At the nightclub Drom, the 68-year-old Galway performed pieces from his new CD, "O'Reilly Street," which he recorded with the Miami-based Cuban-American ensemble. The album is named after Alexander O'Reilly, an Irish general who in 1763 took back Havana from the British. A street in the Cuban capital is named after him.

The CD features selections from Claude Bolling's Suite for Flute and Jazz Piano arranged by Tiempo Libre pianist Jorge Gomez.

Bolling's two suites were originally recorded by the late Jean-Pierre Rampal and a jazz trio. The new version combines what Galway considers the best of the two and contains improvisations and a touch of timba music with a conga adding Afro-Cuban rhythms.

"I didn't want to do it with a regular bass, piano and drums because they had already done that," Galway said in an interview. "No matter how good the drummer is it only goes to a certain degree. So I thought, 'Why not try Tiempo Libre?'"

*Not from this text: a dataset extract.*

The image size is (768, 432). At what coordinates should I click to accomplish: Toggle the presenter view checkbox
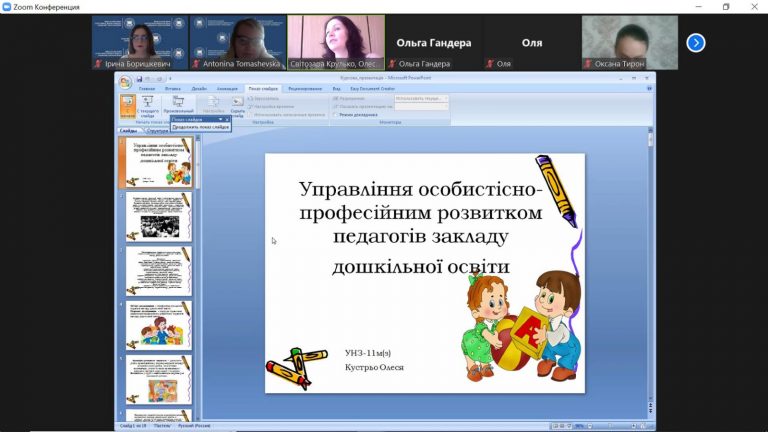click(336, 115)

He said he had heard of the group because they had been nominated for a Grammy.

"I was playing in Florida and I got together with these guys and I told them, 'OK guys. Rehearsal at 10 o'clock. No drinking and no smoking. Be there!' Ten o'clock I turn up, and you know what they did? They played the whole entire thing by memory! It blew me away completely."

After only one more rehearsal and one performance, they recorded the CD, which includes Gomez' jazzed up version of Johann Sebastian Bach's "Badinerie."

At Drom on Monday night, Galway mounted the stage wearing an open-collar blue sport shirt, gray dress pants and running shoes. Aside from the piano being out of tune, all went smoothly until the fourth song, "Veloce."

At the end of piece, Galway bellowed a confession in his Belfast lilt.

"Jorge, wait a minute! I would like to do this again because I got lost," he announced to applause and laughter. "It will not happen again."

It didn't, to the audience's delight.

Galway's disclosure was a display of character. A dirty secret of musicians is to never admit a mistake. But Galway felt it was more important to get it right than to fool the majority of listeners who probably would never have noticed.

"You have to have a tremendous amount of confidence to have done that," commented one audience member, Adrian Flannelly.